As I have previously discussed, some of the books available on Kindle are well formatted and some of them are not. I have looked a little further in a few books that I have read. I have also looked a little bit online. It appears that the Kindle eats source code when processing contents. I think it is the Kindle's built in support for HTML at play. Anything that looks like an open tag is suspect. In one of the two books I have just completed: Clean Code: A Handbook of Agile Software Craftsmanship (Robert C. Martin Series) I noticed that many sections of code would not compile. I started to pick up the pattern pretty quickly. In source code, you have to be very careful to tell the Kindle to not apply formatting to it. If you don't, you will get odd results.

In section G33 at the end of the book, there is a piece of code:
if(nextLevel tags.length)
I believe this should have a '<' but it was stripped out:
if(nextLevel < tags.length)
This is not a big thing, but when you start to encounter tables and images that you cannot zoom, hyphens where they should not be, and missing pieces of code in a book about clean code, it starts to get a little frustrating.

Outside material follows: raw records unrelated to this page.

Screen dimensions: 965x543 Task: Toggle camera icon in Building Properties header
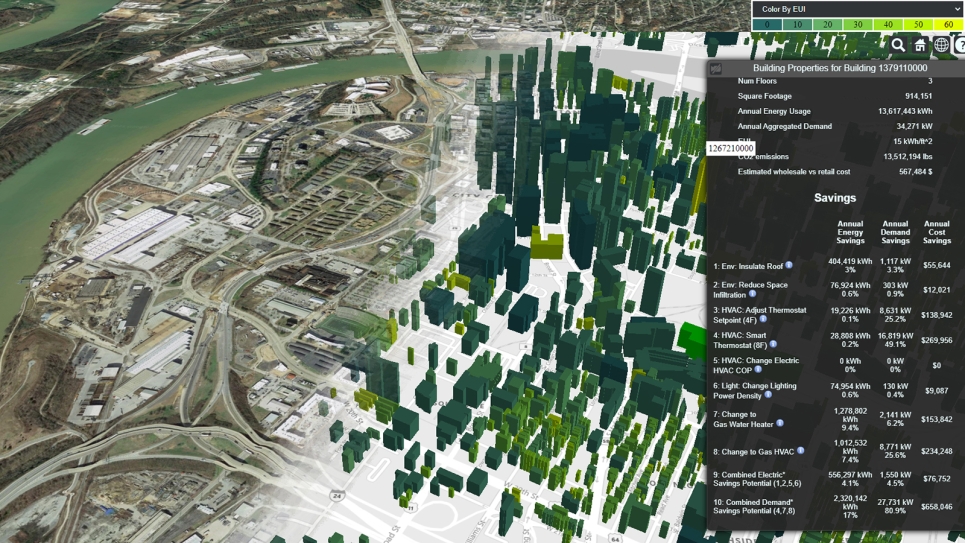716,68
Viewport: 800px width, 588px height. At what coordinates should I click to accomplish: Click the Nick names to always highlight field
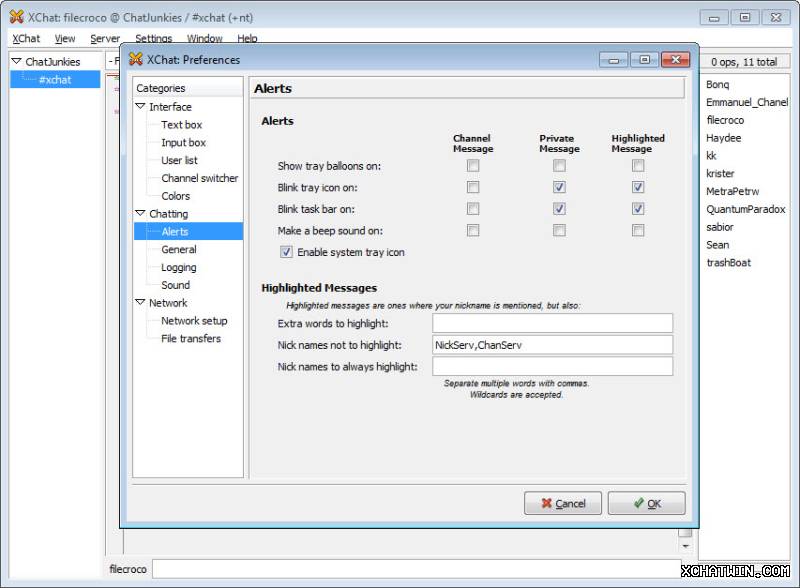point(552,367)
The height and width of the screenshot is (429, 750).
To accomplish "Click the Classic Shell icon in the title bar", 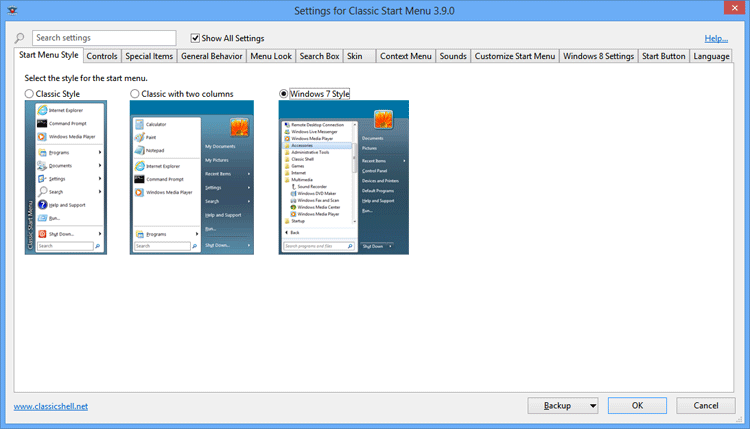I will [12, 10].
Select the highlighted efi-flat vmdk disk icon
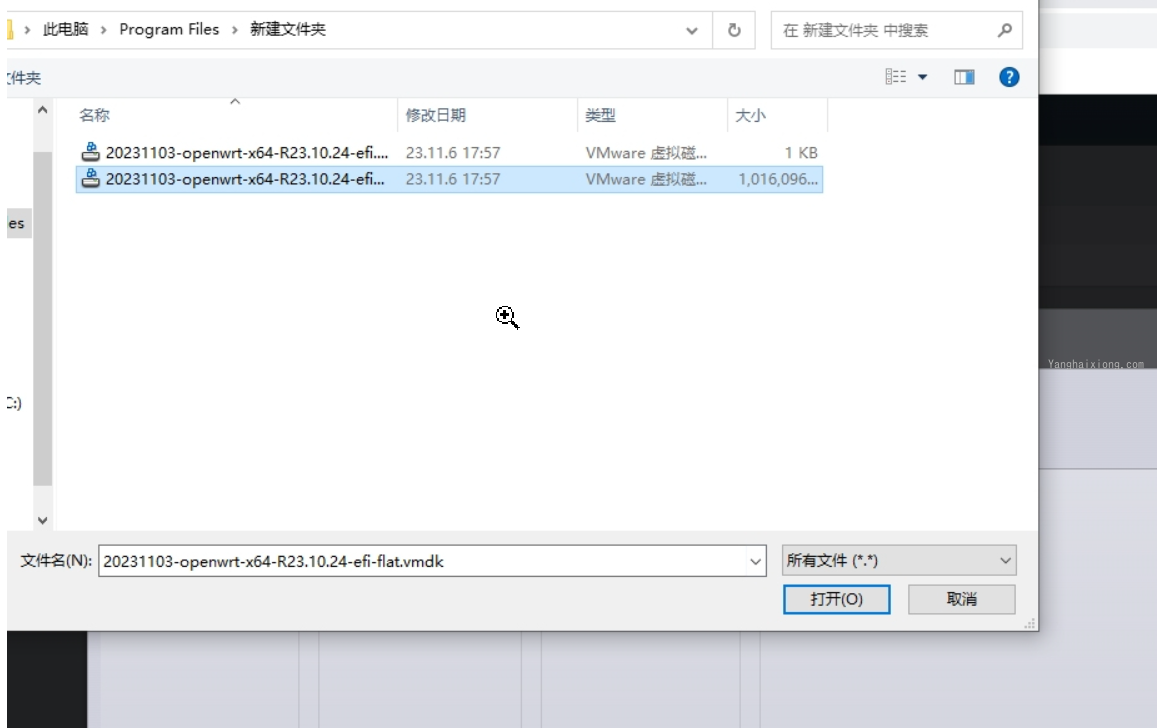1164x728 pixels. tap(91, 178)
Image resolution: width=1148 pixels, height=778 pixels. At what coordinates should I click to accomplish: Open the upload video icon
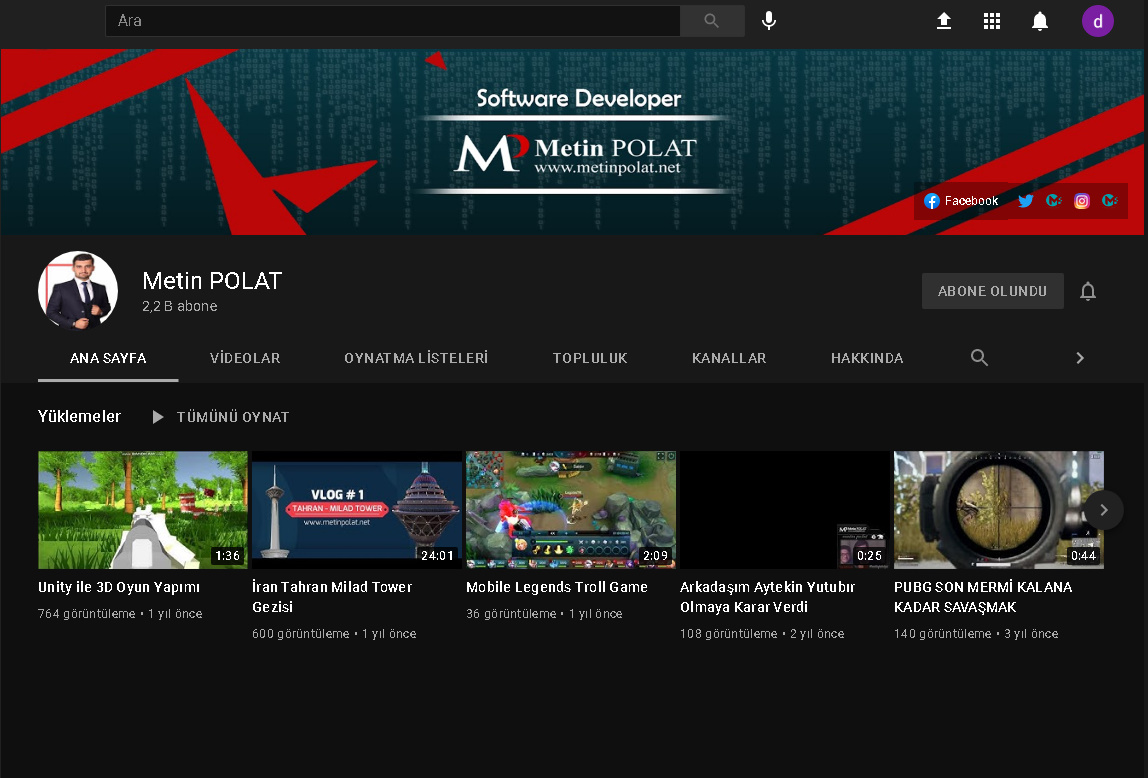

Since I am working on a book that I would like to publish and have available soon, I started to look into what it would take to get the book formatted correctly on the Kindle. I did find this quick overview of Kindle Formatting. I guess this answers one of the questions that I had earlier. Why aren't all books available for Kindle? It is probably really easy for most companies to publish their books to Kindle. Making the book look good on the Kindle might require some effort.

I have also just finished reading "Aiming at Amazon", which is a self publishing guide for publishing books for the Amazon market. This was a really good book. I look forward to finding out if the tips and techniques still apply today. Did you know, that if you are updating a print-on-demand book, it will show up as "out of stock" while you are proofing? Has anybody out there setup a self-publishing operation?

Jacob

3 comments:

Aaron Shepard said...

Jacob, I just updated "Aiming at Amazon." Please see my Publishing Blog for details.

http://www.newselfpublishing.com/blog

Jacob Taylor said...

I was wondering about that. When your print on demand book was "not in stock" for a long time, and I had finished reading it, I thought you might have been going through a revision cycle. Thank you for letting me know!

Jacob Taylor said...

Updated version of "Aiming at Amazon" purchased. Two questions:

1. Why can't you take consulting gigs? Conflict of interest?

2. If BookSurge is offering 55% of the list price returned to the Author, how would you compare the results of self publishing? I am trying to convince some co-authors to let me create a publishing company using lightning and return them the same amount by publishing myself until the costs are recouped and then return them more (it is going to charity).